South Africa played no part in the first two Rugby World Cups, due to the apartheid boycott of the Sixties, Seventies and Eighties, but the side returned from isolation and promptly won the 1995 World Cup.


The Springboks were readmitted into world sport after apartheid was dismantled in 1992, and didn't quite find the going easy. Though there was plenty of support for the side, political and racial tensions overshadowed initial losses on the field. Racism has reared its ugly head in South Africa's sporting culture, be it rugby or cricket, with strong claims from insiders of an underlying prejudice.


A predominantly white, Afrikaners rugby squad has had its share of problems. Chester Williams, the only black player in the successful 1995 squad, published a book, A Biography of Courage, which spoke of his isolation from teammates. Critics dismissed his claims as false, but the smoke signals had been fanned.
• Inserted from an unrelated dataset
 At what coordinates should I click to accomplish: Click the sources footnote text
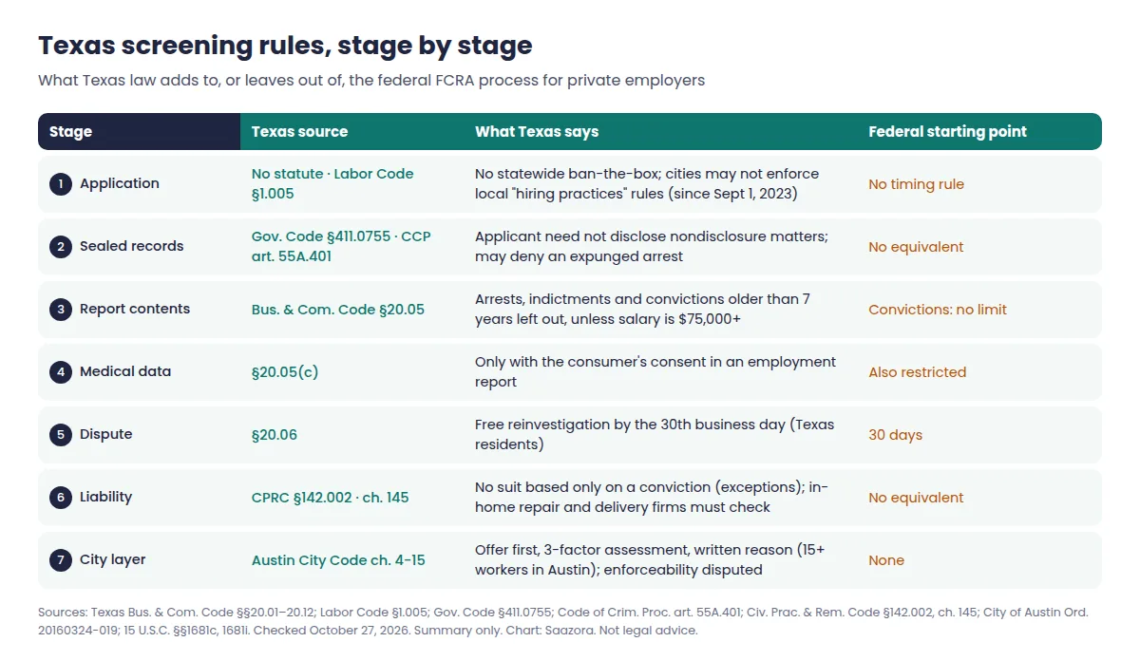(x=563, y=621)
Geo Cronje's expulsion from the squad, on the grounds that he refused to share a room with a black teammate, plunged South Africa into crisis on the eve of the 2003 World Cup. Many felt Cronje perhaps held a firm belief in racial supremacy since childhood, and that he was possibly entrenched in a personal animosity from which he could not remove himself. Whatever the reasons, this incident represented South African rugby in a light from which it hadn't really tried to free itself.


South African rugby has a quota system - a requirement that a certain number of players in every team, from the minors to the national, should be black. It is one that has not been embraced by all, and continues to be problematic. Many have claimed it is the singular reason for South Africa's decline at the international level, but there are clearly other issues at hand. South Africa's domestic structure was restructured, with a regionalizing of the club system that included combining the strongest teams. It was move that did not go down well in all quarters, as many saw players scrambling for clubs with the biggest payroll.
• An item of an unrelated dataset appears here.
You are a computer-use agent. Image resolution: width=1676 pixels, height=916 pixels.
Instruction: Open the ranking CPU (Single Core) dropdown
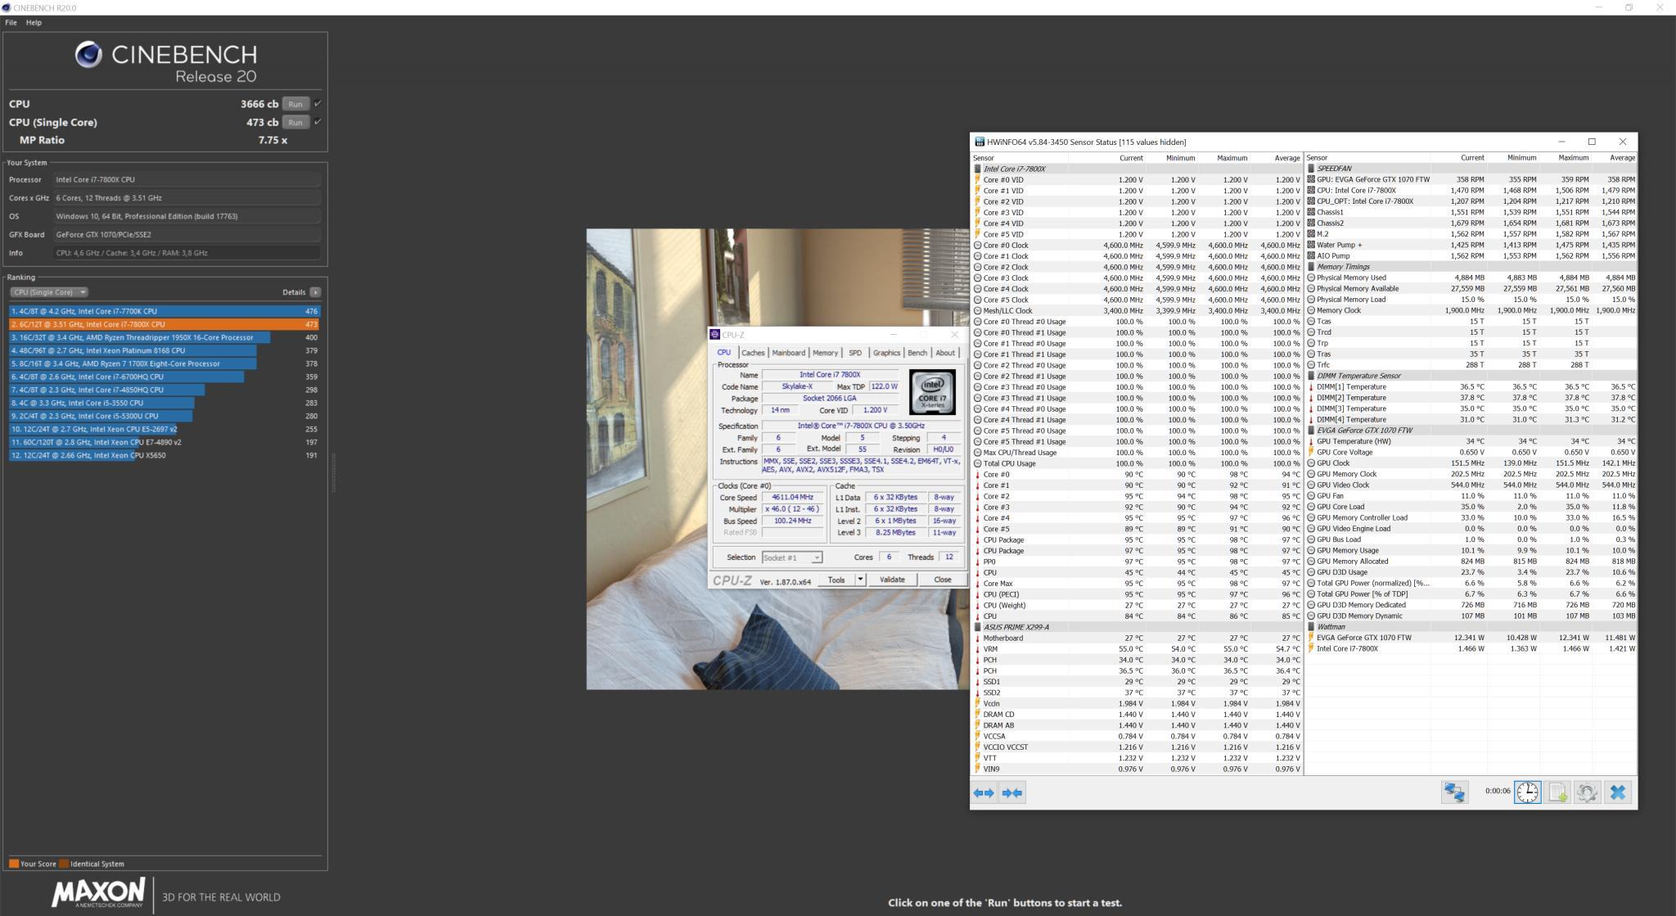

Even the stirring image of Nelson Mandela, wearing a green and gold jersey, presenting the 1995 trophy to the Springboks has been criticized as a sham, such is the prejudice that runs deep in the country.


The Springboks have played tough, competitive rugby since the 1995 World Cup, though not always with the desired results. In 1999, they finished third, with victories over England and the All Blacks. Big defeats against England, France and Scotland preceded their 2003 World Cup campaign, and after the tournament the Springboks found themselves striving to erase the racist tag once again. It is one that they've continued to go, no matter what the results on the field have been.
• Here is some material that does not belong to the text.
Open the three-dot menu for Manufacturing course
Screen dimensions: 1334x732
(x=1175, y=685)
On October 20, 2007 South Africa lifted the World Cup for the second time in their history, ending England's reign as world champions. In front of a packed Stade de France in Paris the Springboks turned in an exemplary game against an in-form England to lift the Webb Ellis Trophy 15-6.


In early November South Africa's sports minister, Makhenkesi Stofile, ruled out any further use of racial quotas in South African sport. Before the Rugby World Cup there was proposed legislation that at least 25% of every Springbok match-day 22 would be players of colour, but Stofile scrapped all that. The announcement was music to the ears of South African rugby fans who had feared the break-up of their World Cup-winning team in the months and years ahead.